A1 Vertaisarvioitu alkuperäisartikkeli tieteellisessä lehdessä
EEG-based emotion recognition using modified covariance and ensemble classifiers
Tekijät: Subasi Abdulhamit, Mian Qaisar Saeed
Kustantaja: Springer Science and Business Media Deutschland GmbH
Julkaisuvuosi: 2023
Journal: Journal of Ambient Intelligence and Humanized Computing
Tietokannassa oleva lehden nimi: Journal of Ambient Intelligence and Humanized Computing
eISSN: 1868-5145
DOI: https://doi.org/10.1007/s12652-023-04715-5
Verkko-osoite: https://doi.org/10.1007/s12652-023-04715-5
The Electroencephalography (EEG)-based precise emotion identification is one of the most challenging tasks in pattern recognition. In this paper, an innovative EEG signal processing method is devised for an automated emotion identification.

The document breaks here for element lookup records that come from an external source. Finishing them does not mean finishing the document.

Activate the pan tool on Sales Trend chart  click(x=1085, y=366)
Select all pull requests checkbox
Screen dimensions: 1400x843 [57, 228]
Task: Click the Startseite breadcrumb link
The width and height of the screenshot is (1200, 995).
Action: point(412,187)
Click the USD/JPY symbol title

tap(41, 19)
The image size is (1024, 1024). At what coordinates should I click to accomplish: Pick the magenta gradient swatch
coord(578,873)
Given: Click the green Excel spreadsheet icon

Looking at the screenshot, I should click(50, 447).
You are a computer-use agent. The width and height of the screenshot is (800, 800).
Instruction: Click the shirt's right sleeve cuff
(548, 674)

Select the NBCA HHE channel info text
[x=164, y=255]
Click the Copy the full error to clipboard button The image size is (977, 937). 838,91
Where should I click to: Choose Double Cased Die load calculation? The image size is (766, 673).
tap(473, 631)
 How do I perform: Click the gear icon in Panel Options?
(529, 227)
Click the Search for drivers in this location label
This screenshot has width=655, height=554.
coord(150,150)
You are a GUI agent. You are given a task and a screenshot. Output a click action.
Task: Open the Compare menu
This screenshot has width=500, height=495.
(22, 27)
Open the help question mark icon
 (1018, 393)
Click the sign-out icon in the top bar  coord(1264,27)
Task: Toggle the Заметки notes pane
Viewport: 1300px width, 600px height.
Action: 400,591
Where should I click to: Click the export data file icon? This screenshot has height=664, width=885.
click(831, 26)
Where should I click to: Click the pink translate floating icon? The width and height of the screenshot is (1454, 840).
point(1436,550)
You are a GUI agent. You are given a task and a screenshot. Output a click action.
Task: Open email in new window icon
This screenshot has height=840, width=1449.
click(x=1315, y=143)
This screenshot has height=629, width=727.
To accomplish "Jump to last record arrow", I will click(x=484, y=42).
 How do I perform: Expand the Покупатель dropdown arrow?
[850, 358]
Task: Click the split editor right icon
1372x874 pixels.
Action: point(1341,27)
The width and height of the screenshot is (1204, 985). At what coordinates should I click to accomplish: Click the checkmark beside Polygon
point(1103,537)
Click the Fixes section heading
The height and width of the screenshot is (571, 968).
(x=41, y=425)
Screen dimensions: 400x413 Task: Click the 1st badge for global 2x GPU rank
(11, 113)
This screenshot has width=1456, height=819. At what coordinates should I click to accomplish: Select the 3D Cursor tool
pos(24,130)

The Symlets-4 filters based “Multi Scale Principal Component Analysis” (MSPCA) is used to denoise and reduce the raw signal’s dimension. Onward, the “Modified Covariance” (MCOV) is used as a feature extractor. In the classification step, the ensemble classifiers are used. The proposed method achieved 99.6% classification accuracy by using the ensemble of Bagging and Random Forest (RF). It confirms effectiveness of the devised method in EEG-based emotion recognition.